Le commissaire en charge des Affaires économiques et monétaires, Olli Rehn, et le président de l’Eurogroupe et Premier ministre luxembourgeois, Jean-Claude Juncker, étaient invités le lundi 3 juin 2011 à venir débattre au Parlement européen de la réponse de l’UE à la crise. Un échange de vues qui s’est fait avec les eurodéputés de la commission des Affaires économiques et monétaires (ECON).
Pour Olli Rehn, cette discussion ne tombait on ne peut mieux, car nous nous trouvons selon lui dans une période cruciale : une série de décisions importantes doivent en effet être prises durant le mois de juin, concernant la Grèce d’une part, mais aussi pour ce qui est d’achever les modifications au traité nécessaire pour mettre en place l’ESM, ou encore pour augmenter la capacité financière de l’EFSF. C’est sans compter le paquet législatif sur la gouvernance économique qui doit faire l’objet de discussions entre Conseil et Parlement européen dans le cadre d’une série de trilogues. En bref, pour Olli Rehn, les semaines qui viennent vont devoir marquer le début de la fin de la crise, et il va donc falloir être audacieux pour prendre les décisions difficiles qui s’imposent. Car il est trop tôt encore pour crier victoire.
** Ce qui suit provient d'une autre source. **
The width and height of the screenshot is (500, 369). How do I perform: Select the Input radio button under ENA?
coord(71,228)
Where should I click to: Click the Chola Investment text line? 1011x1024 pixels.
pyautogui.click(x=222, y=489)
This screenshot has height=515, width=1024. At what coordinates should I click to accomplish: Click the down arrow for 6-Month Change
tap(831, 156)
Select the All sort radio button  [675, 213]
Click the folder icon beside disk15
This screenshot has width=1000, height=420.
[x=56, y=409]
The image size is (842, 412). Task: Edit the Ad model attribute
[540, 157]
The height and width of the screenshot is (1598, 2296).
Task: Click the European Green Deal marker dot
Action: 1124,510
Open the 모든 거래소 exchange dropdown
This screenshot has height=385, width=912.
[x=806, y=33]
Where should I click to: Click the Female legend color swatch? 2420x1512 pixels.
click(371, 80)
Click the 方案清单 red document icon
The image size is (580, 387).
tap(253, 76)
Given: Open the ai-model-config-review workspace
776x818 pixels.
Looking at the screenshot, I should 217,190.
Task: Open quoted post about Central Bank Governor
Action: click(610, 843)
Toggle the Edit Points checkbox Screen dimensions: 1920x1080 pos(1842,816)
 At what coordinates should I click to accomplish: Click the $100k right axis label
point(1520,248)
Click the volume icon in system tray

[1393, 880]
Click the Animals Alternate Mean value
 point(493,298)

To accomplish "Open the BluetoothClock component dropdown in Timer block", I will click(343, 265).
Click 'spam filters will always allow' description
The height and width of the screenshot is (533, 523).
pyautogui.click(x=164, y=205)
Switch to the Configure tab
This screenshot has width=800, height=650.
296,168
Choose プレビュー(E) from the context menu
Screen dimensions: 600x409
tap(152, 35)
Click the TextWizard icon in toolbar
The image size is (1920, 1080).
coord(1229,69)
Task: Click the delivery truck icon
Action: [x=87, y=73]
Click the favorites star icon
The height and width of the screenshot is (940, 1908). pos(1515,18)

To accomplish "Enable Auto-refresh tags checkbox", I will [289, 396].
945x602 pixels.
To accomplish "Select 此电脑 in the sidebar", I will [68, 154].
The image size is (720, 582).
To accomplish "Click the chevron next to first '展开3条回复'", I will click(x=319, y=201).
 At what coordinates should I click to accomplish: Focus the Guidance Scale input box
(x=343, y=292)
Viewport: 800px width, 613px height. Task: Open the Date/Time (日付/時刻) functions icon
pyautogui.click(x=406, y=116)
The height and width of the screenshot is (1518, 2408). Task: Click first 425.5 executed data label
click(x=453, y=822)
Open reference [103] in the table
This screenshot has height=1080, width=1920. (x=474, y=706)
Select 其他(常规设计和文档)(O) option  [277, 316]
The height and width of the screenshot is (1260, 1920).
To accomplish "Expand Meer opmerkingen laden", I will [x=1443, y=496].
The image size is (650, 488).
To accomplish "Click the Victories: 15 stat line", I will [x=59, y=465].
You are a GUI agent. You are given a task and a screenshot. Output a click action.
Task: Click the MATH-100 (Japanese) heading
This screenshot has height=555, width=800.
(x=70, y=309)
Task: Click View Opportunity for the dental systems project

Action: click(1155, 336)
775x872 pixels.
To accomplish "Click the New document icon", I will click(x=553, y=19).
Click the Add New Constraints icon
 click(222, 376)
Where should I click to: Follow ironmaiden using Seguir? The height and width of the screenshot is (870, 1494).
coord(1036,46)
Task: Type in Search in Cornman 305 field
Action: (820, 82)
Un des enjeux est en effet à ses yeux la crédibilité de la réponse qu’apporteront les institutions de l’UE. Un sentiment partagé au sein de la commission ECON, la façon de communiquer la réponse apportée à la crise ayant été un des grands sujets du débat.
C’est d’ailleurs par là que Jean-Claude Juncker a commencé son propos, reconnaissant que s’il avait un reproche à se faire, ce serait de ne pas avoir su "discuter et communiquer d’une façon ordonnée, structurée, organisée" des divergences existant dans une zone euro qui n’est pas "une zone monétaire optimale". Résultat, la communication n’a pas été optimale non plus, comme en a témoigné le fait que l’Eurogroupe, qui n’est "pas doté d’un véritable mandat pour expliquer devant l’opinion publique européenne le contenu intime de ses débats", a vu venir un certain nombre de problèmes, en a discuté, mais sans le communiquer.
Jean-Claude Juncker espère que l’entrée en vigueur des nouveaux textes du paquet gouvernance, qui se concentrent sur les déséquilibres et les divergences, permettra à l’avenir "de dire les choses comme elles sont".
Du côté des eurodéputés, ces interrogations sur la crédibilité de la réponse de l’UE à la crise, notamment vis-à-vis des marchés, n’ont pas manqué de trouver un écho certain.
S’il a relevé que la question de la gouvernance économique relevait de l’Ecofin, et non de l’Eurogroupe, Jean-Claude Juncker s’est dit, en tant que Premier ministre luxembourgeois "très satisfait" des travaux menés jusqu’à ce jour par le Parlement européen. Selon lui, ce dernier maintient en effet les ambitions à la hauteur de celles de la Commission, que les Etats membres n’ont pas su maintenir. "Parmi les gouvernements, certains sont très proches des propositions faites par la Commission et des esquisses de rapports produits par le Parlement européen", a ainsi lancé Jean-Claude Juncker aux rapporteurs présents dans la salle.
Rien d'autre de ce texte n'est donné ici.